Throttle Position (TP) Sensor
Cam Position (CMP) Sensor
Intake Air Temperature (IAT) Sensor
Engine Temperature (ET) Sensor
Oxygen (O2) Sensor
Bank Angle Sensor (BAS)

The ECM needs the information from the TP and CMP sensors to calculate how much air is entering the engine. The TP sensor is attached to the throttle shaft on the left side of the throttle body. The CMP sensor is located in the gearcase cover on the right side of the engine. The TP monitors the amount of air entering the engine, by how far the throttle is open, whether it is opening or closing and how fast it is opening or closing.

The ET Sensor provides the ECM the current engine temperature. Proper fuel and spark delivery are dependent on the temperature of the engine. The ECM will provide a richer fuel mixture on start up and a higher degree of spark advance. As the vehicle warms up to operating temperature the fuel mixture will lean and spark advance will decrease.

The IAT sensor, mounted in the Helmholz Volume Power System (HVPS) air box, measures the temperature of the air entering the engine, when combined with the TP and CMP data the ECM can determine the density of the air entering the engine.
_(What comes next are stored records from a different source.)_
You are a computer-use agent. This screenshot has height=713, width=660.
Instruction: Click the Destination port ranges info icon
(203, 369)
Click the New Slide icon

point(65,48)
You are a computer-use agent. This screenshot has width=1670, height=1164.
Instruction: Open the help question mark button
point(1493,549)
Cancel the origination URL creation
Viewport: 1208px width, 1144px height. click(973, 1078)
The ECM also monitors the CMP sensor to determine the exact position of both cylinders in the combustion cycle and the engine speed.
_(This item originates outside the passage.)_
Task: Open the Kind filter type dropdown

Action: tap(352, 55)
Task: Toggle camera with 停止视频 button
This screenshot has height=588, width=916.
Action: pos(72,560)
The fifth sensor is the Oxygen Sensor (02). It is desirable to operate the engine at or near stoichiometric, or approximately 14.6 parts air to one part fuel. The inclusion of the 02 sensor allows the ECM to ensure a proper air/fuel mixture is delivered to the engine by monitoring the final combustion efficiency in the exhaust system. This ensures optimum engine performance at any altitude.
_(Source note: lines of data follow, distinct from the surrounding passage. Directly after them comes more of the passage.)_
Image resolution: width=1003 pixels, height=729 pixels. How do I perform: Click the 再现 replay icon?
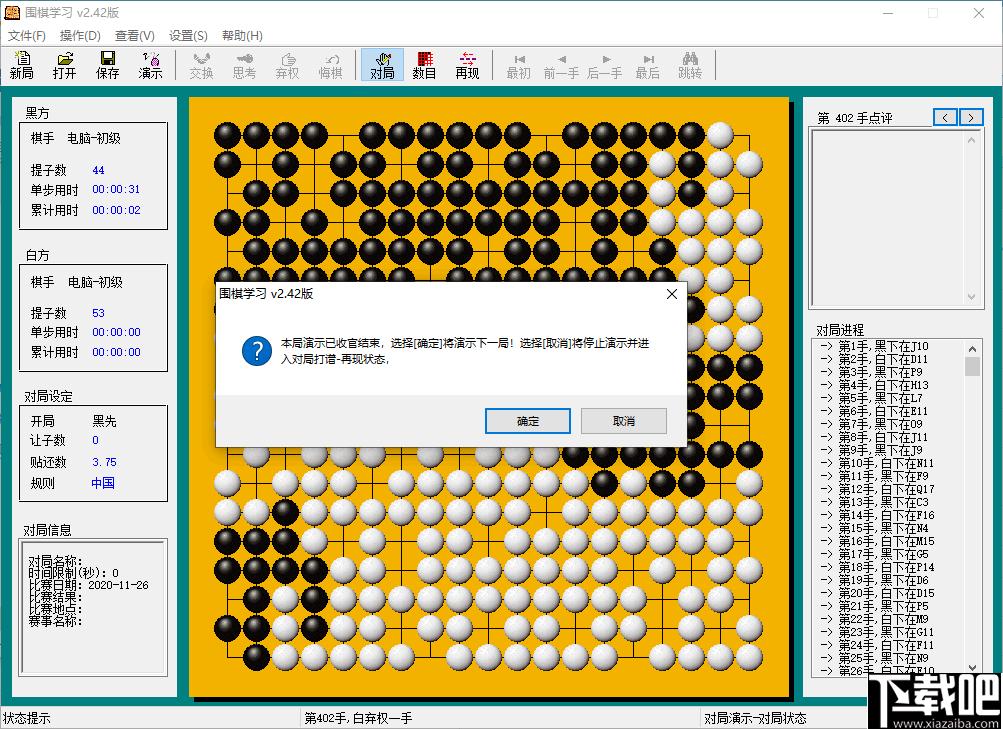click(x=467, y=65)
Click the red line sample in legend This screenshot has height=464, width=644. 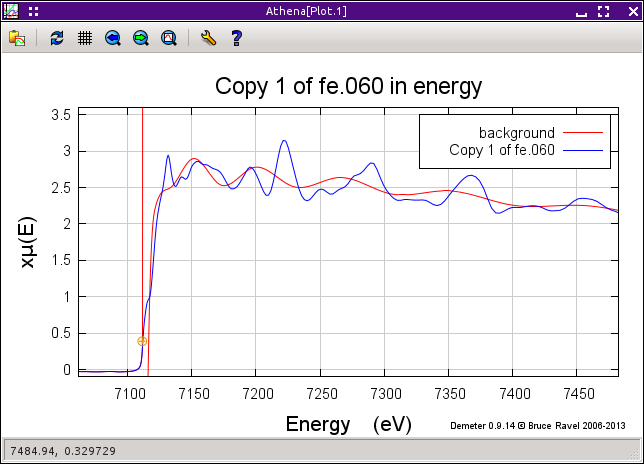[585, 133]
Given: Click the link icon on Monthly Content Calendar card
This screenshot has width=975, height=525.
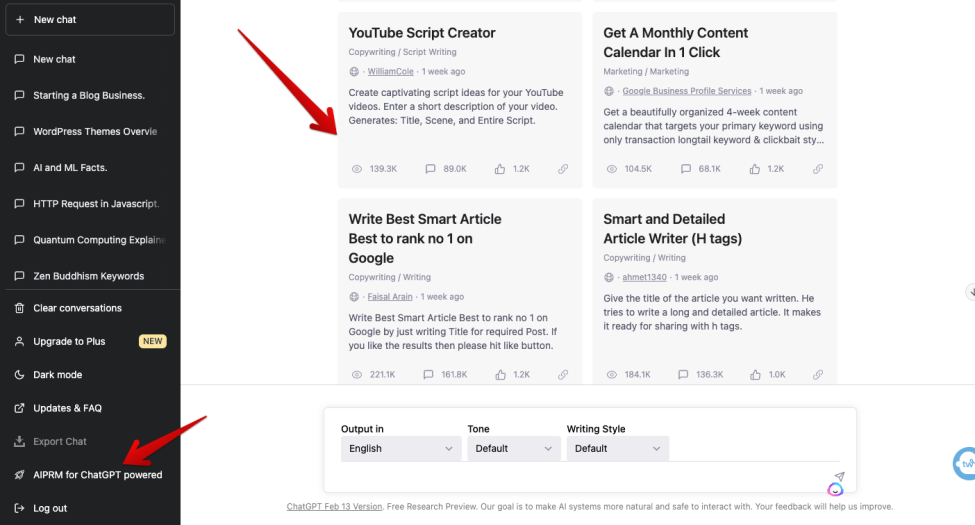Looking at the screenshot, I should click(818, 169).

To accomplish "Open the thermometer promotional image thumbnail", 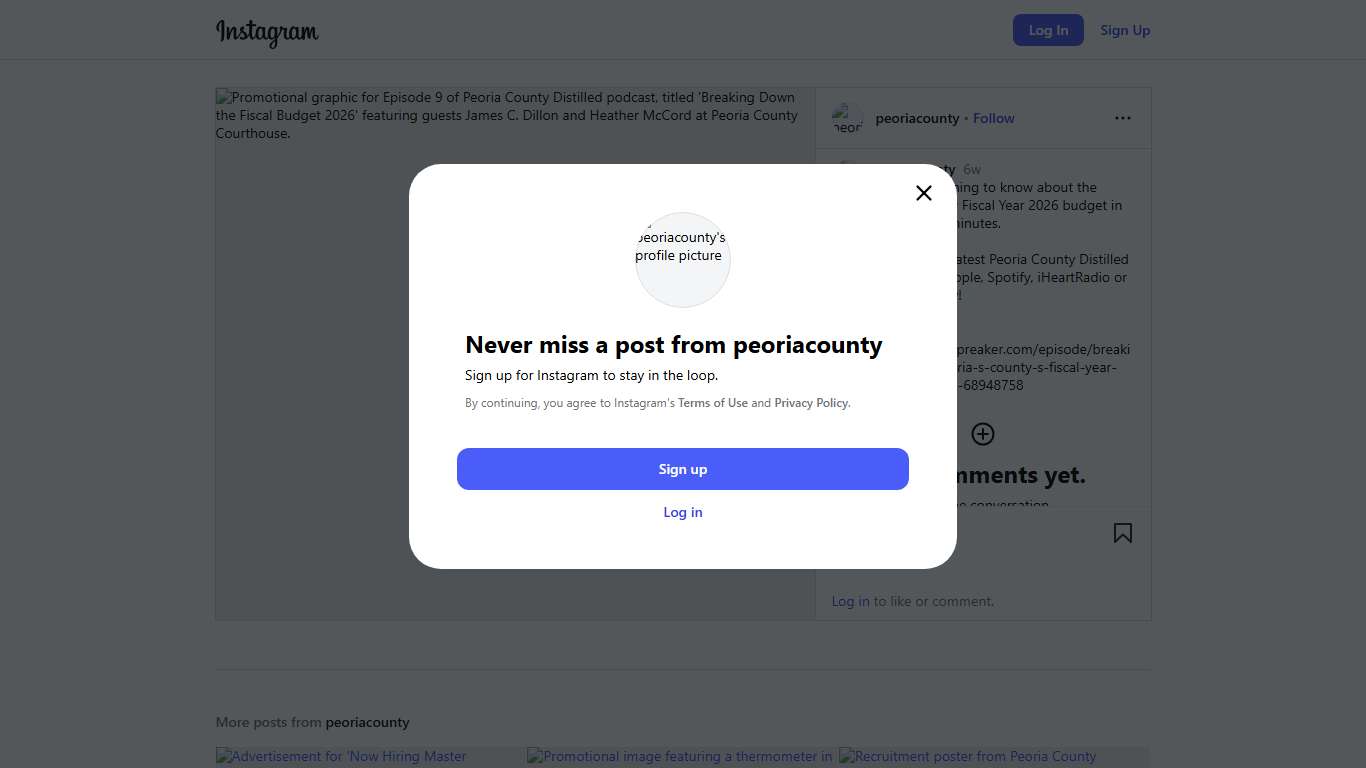I will coord(682,757).

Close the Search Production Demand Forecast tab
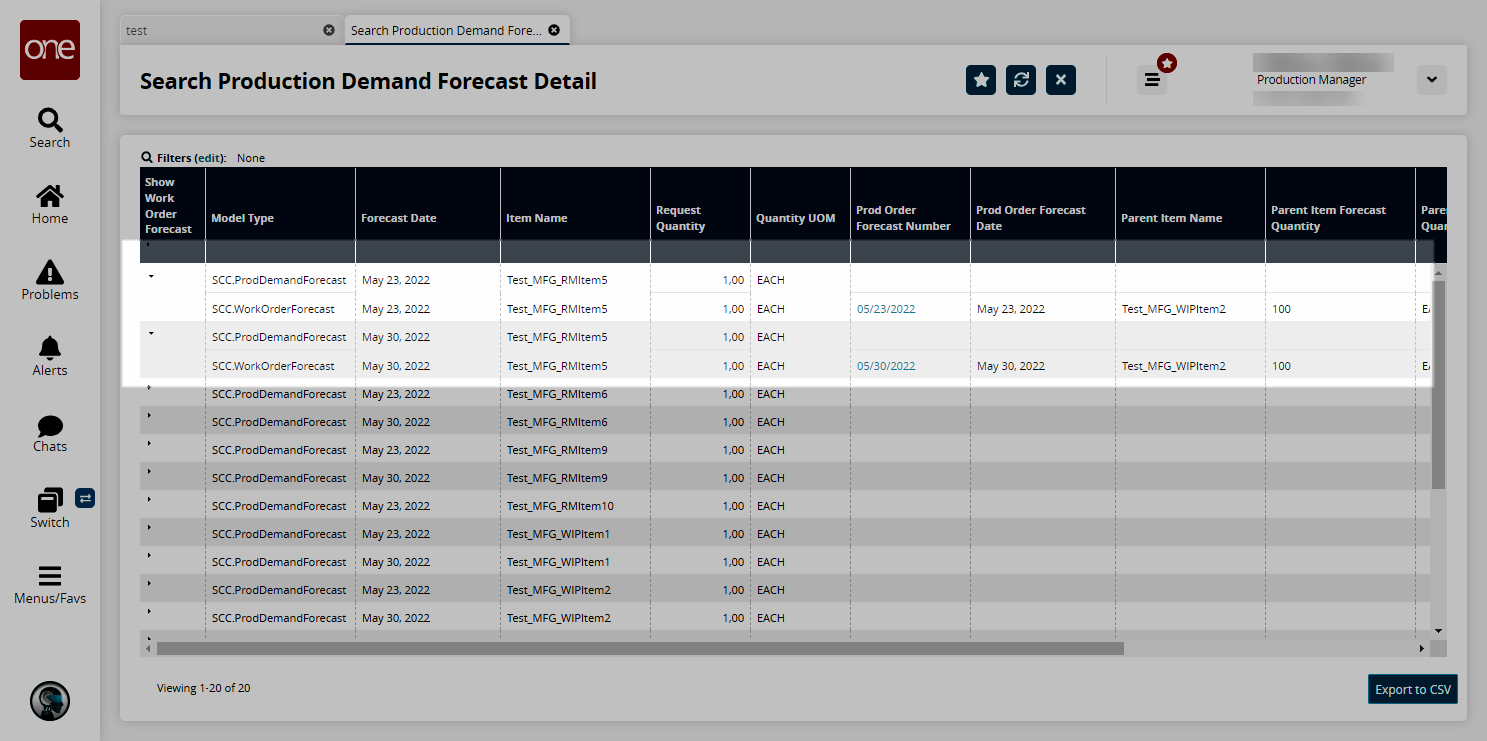(x=554, y=30)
The sixth input is the Bank Angle Sensor (BAS). This sensor provides the input to the ECM that the vehicle is not leaning greater than a 55 degree lean angle. If the vehicle exceeds a 55 degree lean angle the BAS will interrupt the operation of the ignition system and the fuel supply.

XBear9S
11-21-2008, 10:00 PM
I took her for a good hard ride that kept the rpms well above 35k for about 30 minutes

What a dork....
That would be 3.5k or 3500 rpm...
Duh...

Good info Gator!

If you were attempting to start it several times and the prime ran fully every time you tried, you were probably flooding in, thus the reason for the escessive smell of gas.

As stated above, the bike runs richest when it's cold and leans as it warms. So, when you start your bike, there's often the smell of gas, though it shouldn't be excessive.

Robtk! a.k.a. "Special K"


"Most motorcycle problems are caused by the nut that connects the handlebars to the saddle."

--Anonymous SageBuelly

gijimbo1313
01-03-2009, 01:15 PM
Forgot to post update/solution. I feel like a dummy. Had a bad coil wire. While i was getting a spark, was not strong or consistent enough to start the bike when it was cold. It would just flood out. Since it was under warranty, Buell troubleshot and replace no charge. While it was in, had the TPS reset. Crankcase breather mod seems to have taken care of some of the hesitation problems the bike has prior to warming up but once warm, seems to run good. May be a little flat at lower RPMS with the free'er flowing exhaust. May have to put a race ecu in but will wait until I recover from xmas and two kids bdays. Plugs do not show eveidence of running lean.